» **Excerpt provided**
Tuesday, April 1, 2014

Madiha Arsalan

One poet I immediately noticed was Madiha Arsalan. Arsalan's poem "Dhol" here [scroll down] in The Labletter is just excellent. Arsalan has an excellent slow build to beautiful truths that aren't some final toss-away line.

Arsalan has work that is very Indian/Pakistani in feel and it's got a great feel of almost twenties style abandon, of the bright moments [that Walter Pater would have approved of, with his emphasis on bright, ecstatic moments, almost like Joyce's interest in epiphanies] before the crash. There's another poem here in The Missing Slate, called "Decaf Immigrant".

I loved the lines, from "Dhol": 

[...] That was the summer he taught me
joy
is learning how to sleep under
a shimmering patchwork comforter
of sky.

» **Provided material**
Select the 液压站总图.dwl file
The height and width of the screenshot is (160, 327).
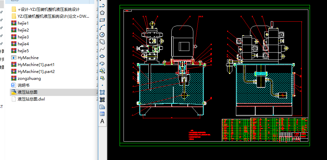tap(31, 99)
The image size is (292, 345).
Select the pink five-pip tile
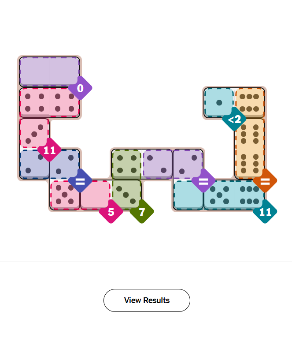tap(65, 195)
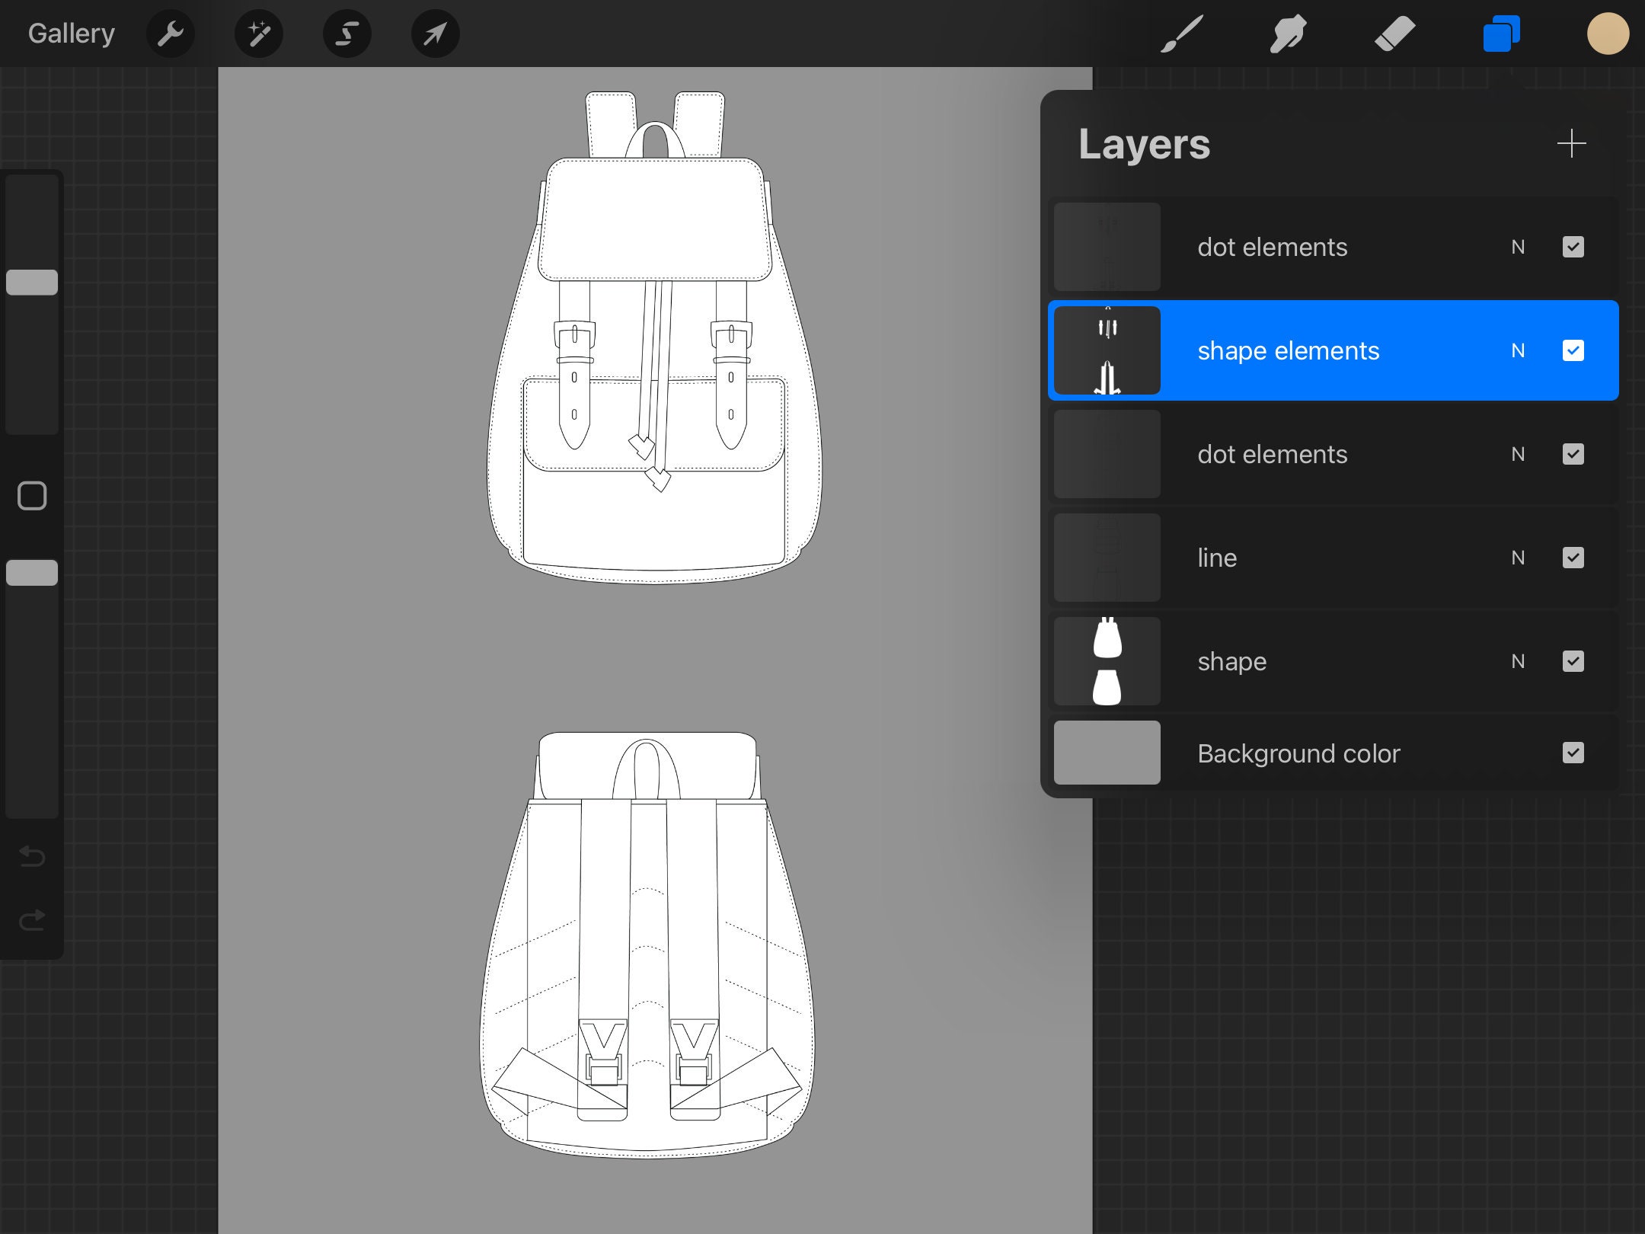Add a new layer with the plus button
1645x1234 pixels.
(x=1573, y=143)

==

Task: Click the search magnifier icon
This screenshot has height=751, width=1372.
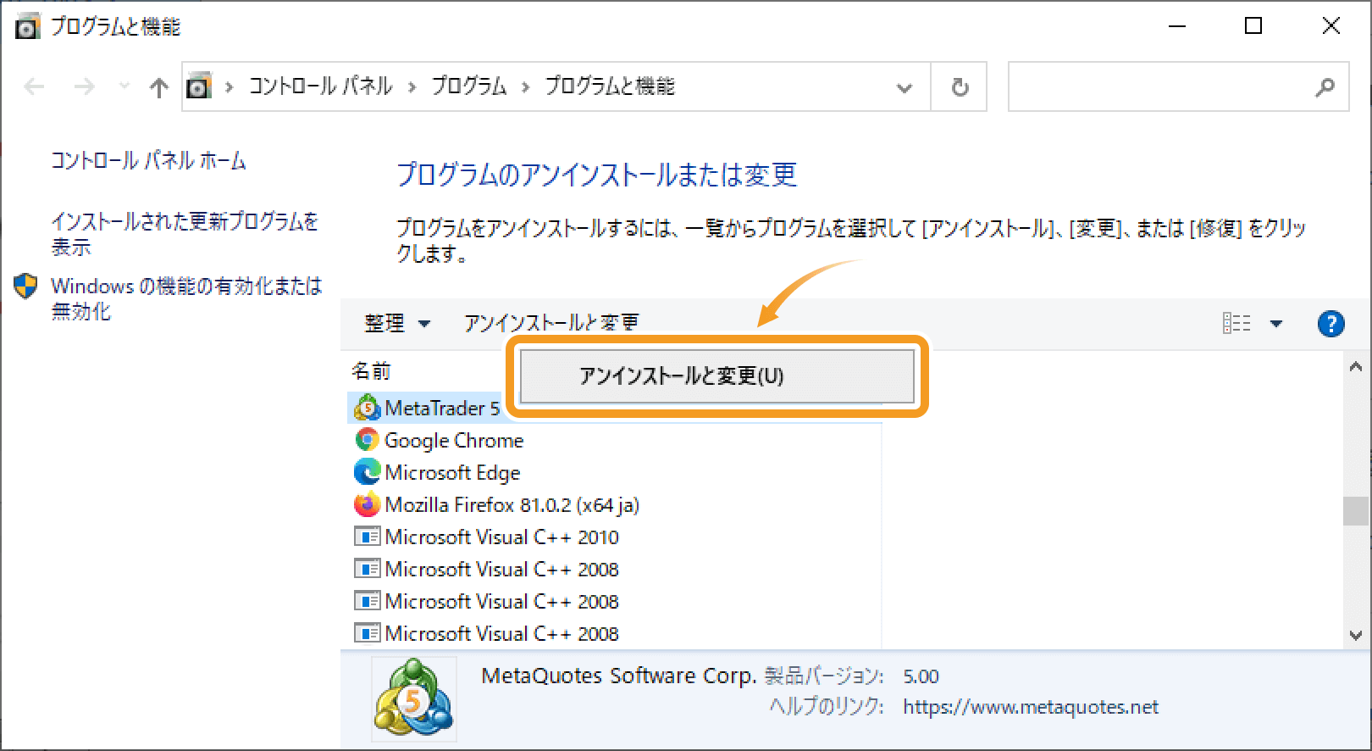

* * *

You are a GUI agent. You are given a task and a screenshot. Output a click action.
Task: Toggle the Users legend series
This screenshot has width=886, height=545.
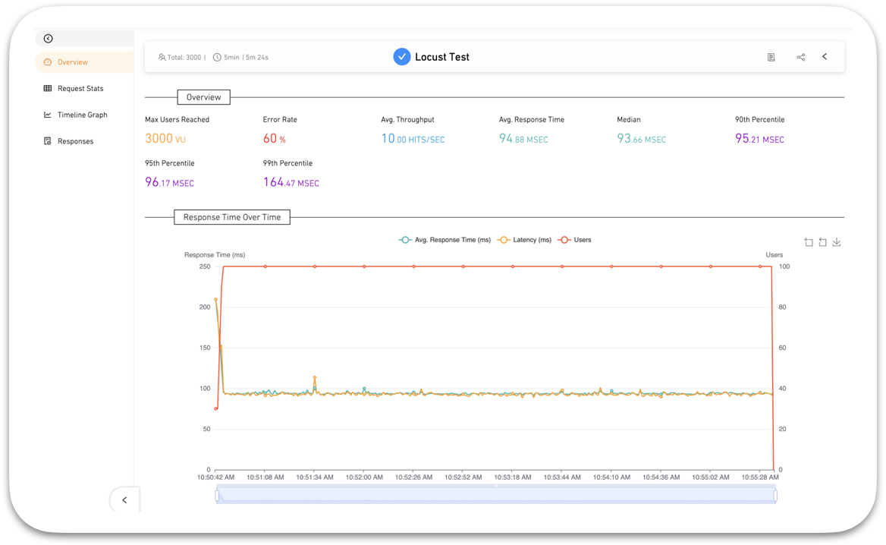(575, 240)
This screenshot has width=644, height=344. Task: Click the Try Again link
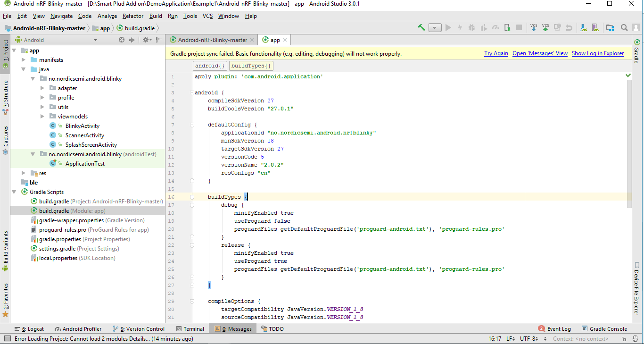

» **What you need to do**
In the blog entry on Madiha Arsalan, which of her poems appears in The Missing Slate?

» **Exercise response**
"Decaf Immigrant"